I enjoy reading stories about people who fail miserably in life. Maybe I’m a horrible person and it makes me feel better about myself, I don’t know. More importantly, I learn more from reading about the losers than the winners.
In amateur tennis, 80% of the points are lost. Meaning a player gets nothing but net or hits the ball out of the park or… whatever, I don’t play tennis. You beat an amateur by screwing up less than the other guy. You beat an expert by first not screwing up, then executing expert moves.
The same is true for wrestling, chess, and investing.
And companies. The best way to build a successful startup is to not make a suicidal mistake.
Runaway success stories don’t teach you how to avoid amateur mistakes. They present expert moves in singular threads that happened to avoid fatal flaws.
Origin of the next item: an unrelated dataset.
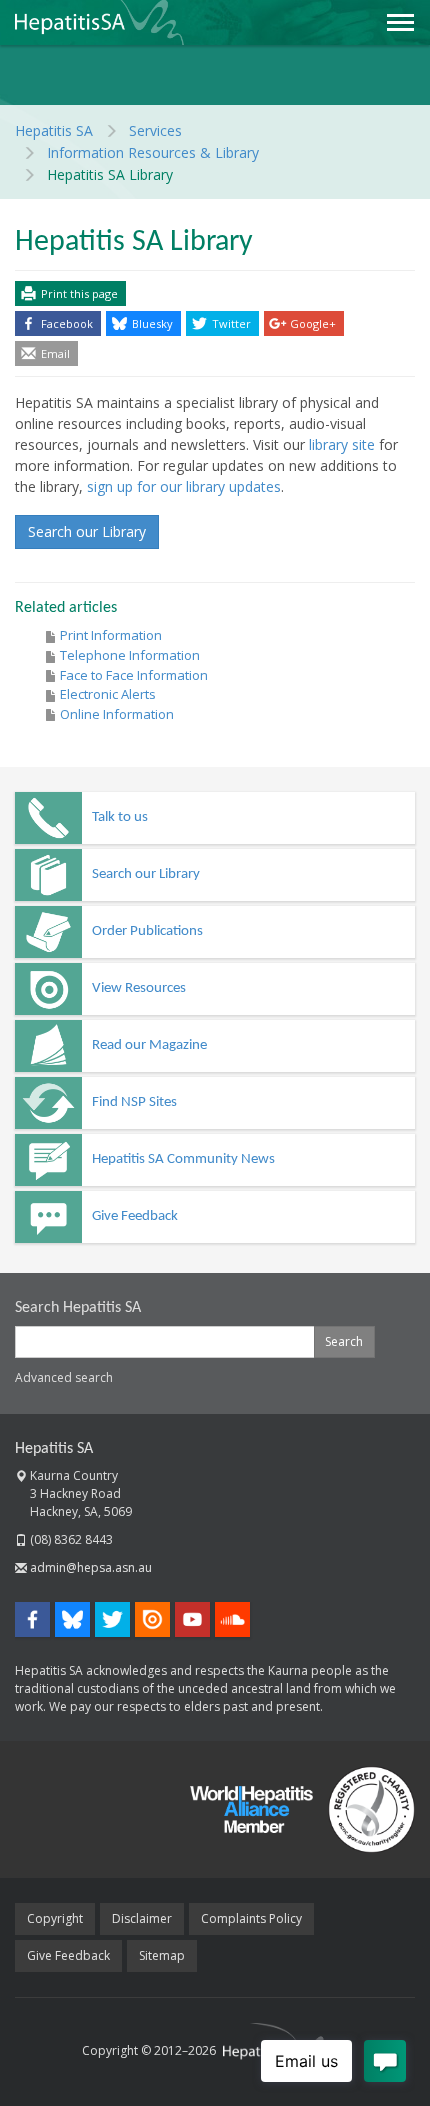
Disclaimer (142, 1918)
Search (344, 1341)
In telling the tale of Apple, it’s easy to focus on Jobs’ brilliant design, but then overlook the part where Apple *doesn’t* blow all its cash on marketing.
Besides, one data point is an anomaly; two is a coincidence; three is a trend. Go find three successful companies that followed the same formula. You won’t. But it’s easy to find multiple companies that followed each other to failure.
And then look at all the companies that became wildly successful, only to wither away. Groupon. Yahoo. Dell. Sun. Blockbuster. Kodak. And so on. One sure way to fail: Rely on the same successful technique forever.
Once we’re past the point of not doing things wrong, only then is it possible to start thinking about doing things like an expert.